ROS: How important is your Oxford location to your work?
RF: It’s home, my everyday. I love my everyday.
ROS: You’ve taken photos of potentially extremely unpromising situations (a door hinge, the cutlery station in a café) that make incredibly effective photographic statements. How do you find great shots in such mundane environments?
RF: Things reach out. I respond to them as they become visible.
ROS: Are there any rules you generally abide by in framing shots?
RF: Not enough. My compositional skills need working on. I look closely at other photographers such as Saul Leiter and Bill Brandt. I’m looking for an advanced course on composition.
ROS: Your recent exhibition of Norfolk coastal photos features a superb image of a distant windmill shot with swaying rushes placed in the foreground. You rejected the available bold colours offered by sky and golden wheat, instead opting for B&W. And you decided correctly – it works magnificently as a monochrome image. How and what does B&W contribute, rather than take away, from an image?
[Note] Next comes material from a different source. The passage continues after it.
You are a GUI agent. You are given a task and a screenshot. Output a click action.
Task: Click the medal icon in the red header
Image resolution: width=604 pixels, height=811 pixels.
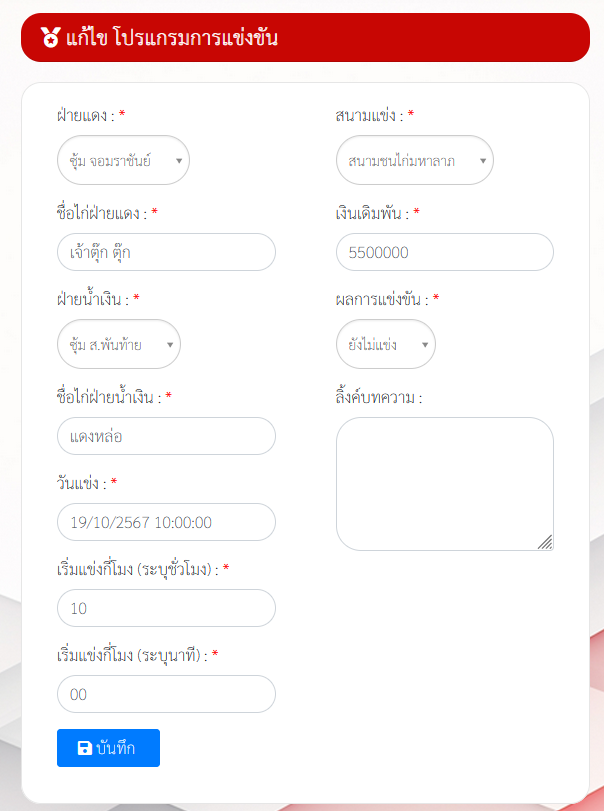[x=50, y=38]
RF: The picture, framed in that way, would not work in colour, because the attention to the foreground would look wrong, or odd, and/or because the colour would likely place attention elsewhere. B&W fascinates me because it is all about the light fall. It’s a kind of Zen. Colour is about colour which is quite different.
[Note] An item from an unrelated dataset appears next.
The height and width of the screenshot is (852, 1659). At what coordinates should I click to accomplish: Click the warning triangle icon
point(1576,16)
ROS: Your picture paying a slight homage to Edward Hopper’s ‘Nighthawks’ was taken in Observatory Street – and therefore containing a knowing witty nod to the photographer as an observer. Neil Simon said the core skill of being a very good writer is to be a very good observer. To what extent is the same true of an artistic photographer?
RF: To observe – to look, is a part of the story. To receive – to be open to the cry of the other thing, place, person is the other part. Writer and photographer have to feel the presence of the world. The senses are the doors through which this feeling comes.
ROS: What aspects of your life/work outside of photography inspires your creativity?
RF: I’ve been heavily influenced by phenomenology, especially the phenomenology of perception as elucidated by the French philosopher Maurice Merleau-Ponty. I don’t make a thing about this because I’m still struggling to produce images worthy of such a high-flying connection. I’d like to reach the position where people can see what I am rather than have me tell them. The influence shows up in my practice though. I seek to open fully to the world, which means to allow myself to be moved and touched by the everyday, through the interconnected sensory apparatus with which we are blessed.
ROS: What satisfies you most in your work?
RF: It’s a phenomenological practice.
ROS: Which fellow photographers’ work do you admire? Seen any good exhibitions in recent years? And what other art forms do you enjoy?
RF: I’ve mentioned Saul Leiter already. I enjoy his later colour work, but am moved to tears by his early B&W. Bill Brandt was a poet – some of his landscapes are simply mind blowing. Also the vitality of a stream of Americans: Robert Frank, Walker Evans, William Eggleston. I admire Turner and Van Gogh.
Most recently I saw Don McCullin at Tate Britain. Amazing! Actually quite overwhelming in the variety and energy. What a man. Exhausting to look at. What an unerring eye! I admire him, but know I cannot emulate him.
ROS: After frantically getting your Norfolk series ready for what was an impressive exhibition titled ‘Borderlands’, what project are you working on at the moment?
RF: I’ve been asked to submit a portfolio to the BIPP for examination as a possible Fellow. I might shoot something special for the BIPP but not sure yet. I’d like to visit Japan – they seem to have a special aesthetic.
ROS: And what would you like to do in the future?
RF: Save the world! Show us what we are missing everyday!